Let’s “Clear the Air”

by Winnie Blackwood

A task force, Clear the Air, has been created at FM in order to address smoking and tobacco use, as well as with the goal to make the campus tobacco-free in the future.
According to FM’s smoking policy tobacco use is permitted outside of the college in designated spots and prohibited in all of the college’s buildings.

The policy also states, “For the purpose of this policy, tobacco is defined as any type of tobacco product including, but not limited to, cigarettes (commercial, handmade, electronic), cigars, cigarillos, pipes, hookahs, oral tobacco (spit and spitless, smokeless, chew, snuff), vaping, or any other smoking material or device.”

Lead by Lisa Herider, secretary to the Vice President for Administration and Finance, the task force as of right now has distributed anonymous surveys to staff, faculty, administration and students at FM through the website Survey Monkey.

This will allow Herider and the task force to better understand and determine what the best policy for FM is. The survey was also created to hear from both sides of the issue concerning tobacco use and attitudes toward it.
“One of the things that we really want to emphasize is that we’re respecting others and the environment. We all know that smoking is an addiction; it doesn’t make them bad people,” Herider said.

Other elements of the project the task force is working on includes activities that will educate individuals about smoking and secondhand smoke and treatments to help those addicted. The project received a grant from Truth Initiative.

Imran Suhail, chairman of the Student Senate Association and a former cigarette smoker, who now uses a vape pen, said this is a mental and physical issue. He believes FM shouldn’t focus on becoming a tobacco-free campus, but instead on helping those beat the addiction.

Mallory Houghton, a student at FM and a non-smoker, on the other hand said, “I think it would be better for everyone involved, making it so that people can’t smoke here.”

Herider and Suhail agree, though, the three designated smoker spots need to be moved. Two are located by the library, with the other by the day care. Another problem is if they are actually being used and the litter of cigarette butts.

“People smoke on the walkway. That’s the real problem.
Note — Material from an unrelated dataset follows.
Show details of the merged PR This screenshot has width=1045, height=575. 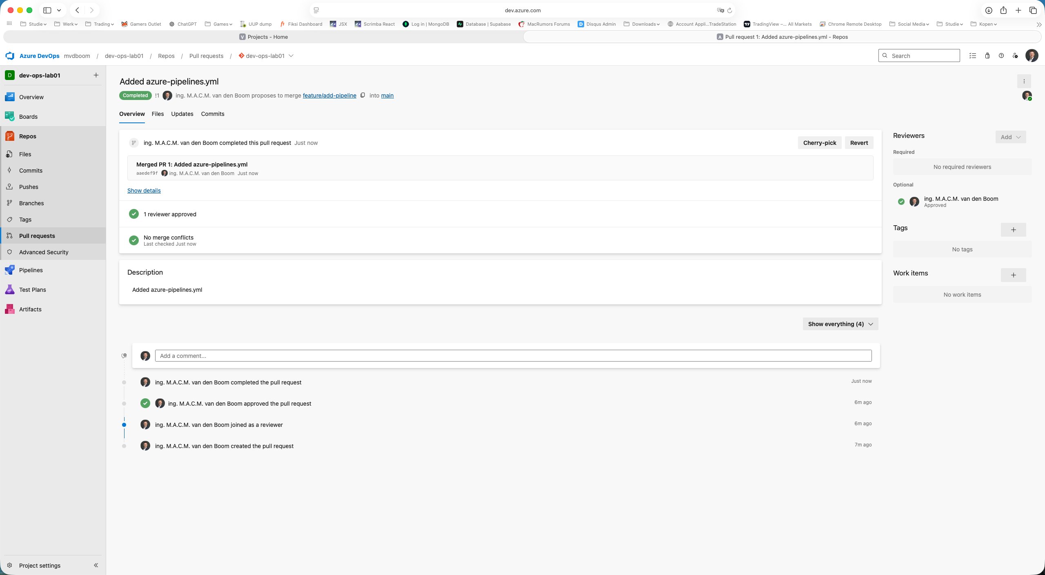[144, 190]
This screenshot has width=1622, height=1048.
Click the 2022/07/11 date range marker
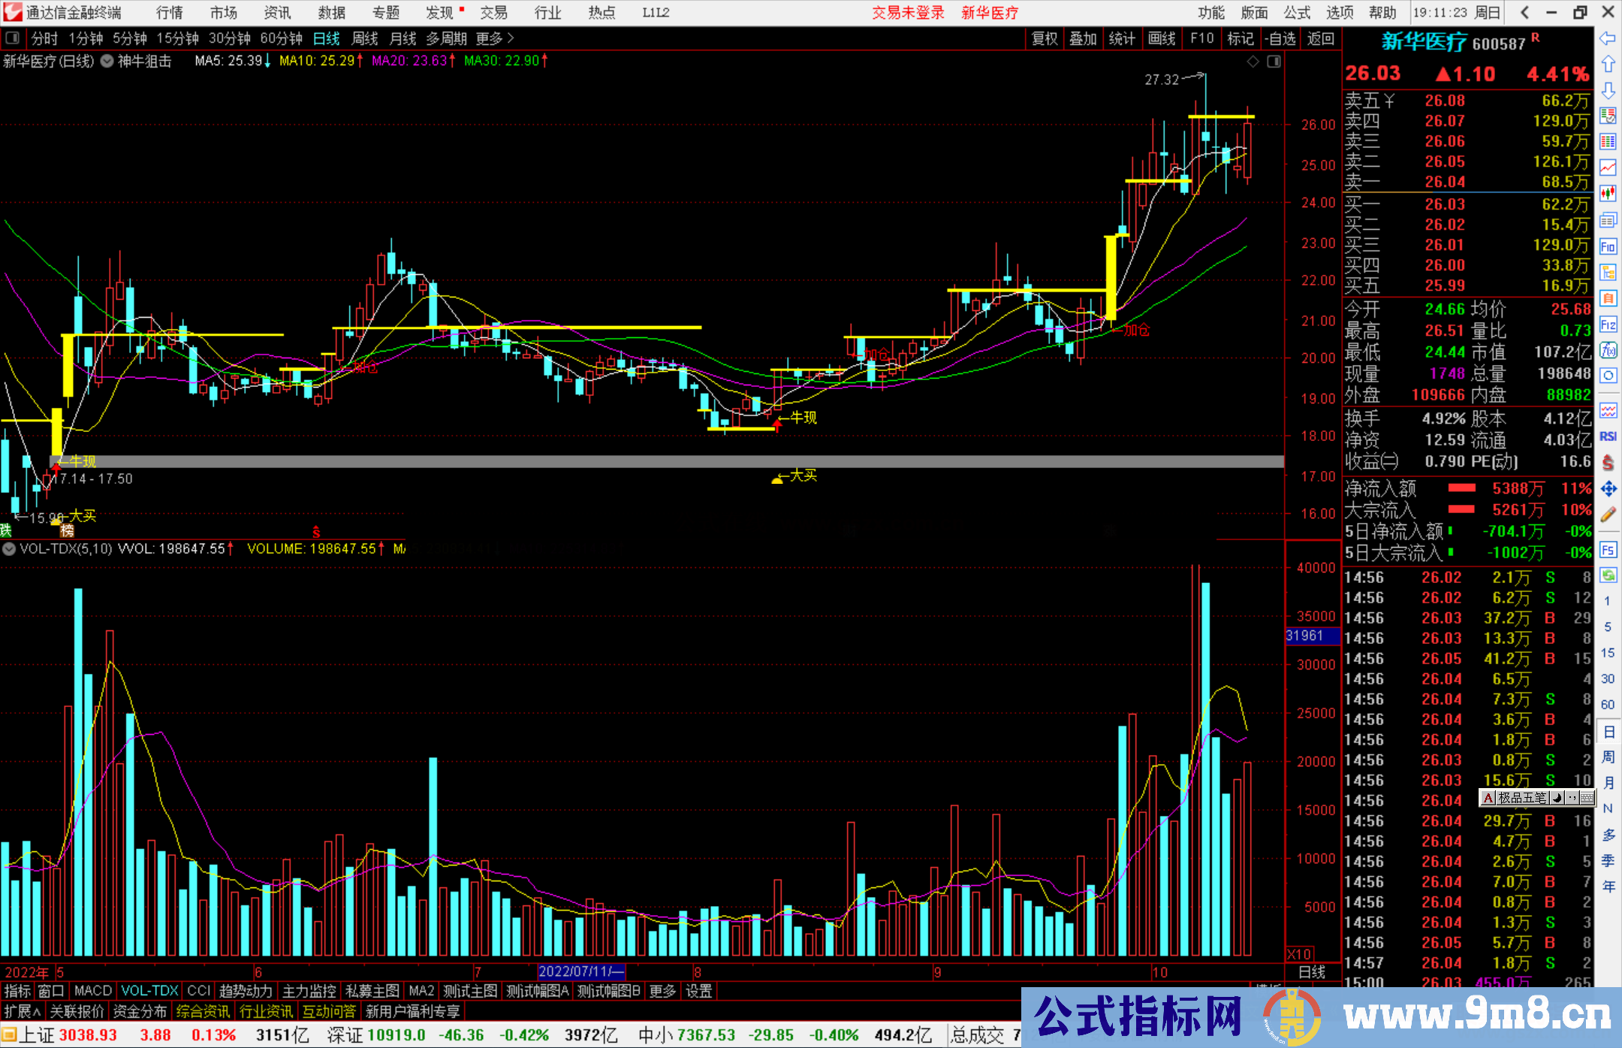click(580, 972)
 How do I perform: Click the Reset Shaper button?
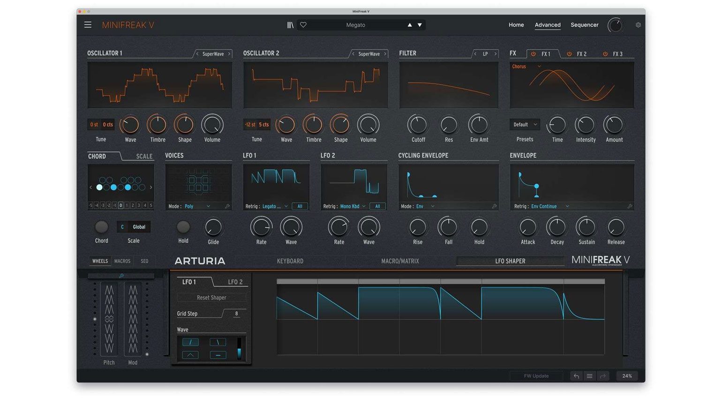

It’s not the fact that we have a problem with our smoking areas…[T]he huts are pointed towards the doors, when they should be pointing the opposite way,” Suhail said of the smoking huts near the library.

Robert Richardson, deputy of Public Safety and a smoker himself, said he doesn’t have a problem when he asks individuals smoking to move to the designated areas.

After a warning or two, Suhail said there should be a penalty or a fine if someone isn’t complying.

According to Herider, if it is determined the task force wants to go ahead with making FM a tobacco-free campus after compiling all the data by the end of the year, the next step would be to go to FM’s President Dr. Dustin Swanger and the Board of Trustees. This could take another year.

The anonymous survey is available to those willing to take it until March 17.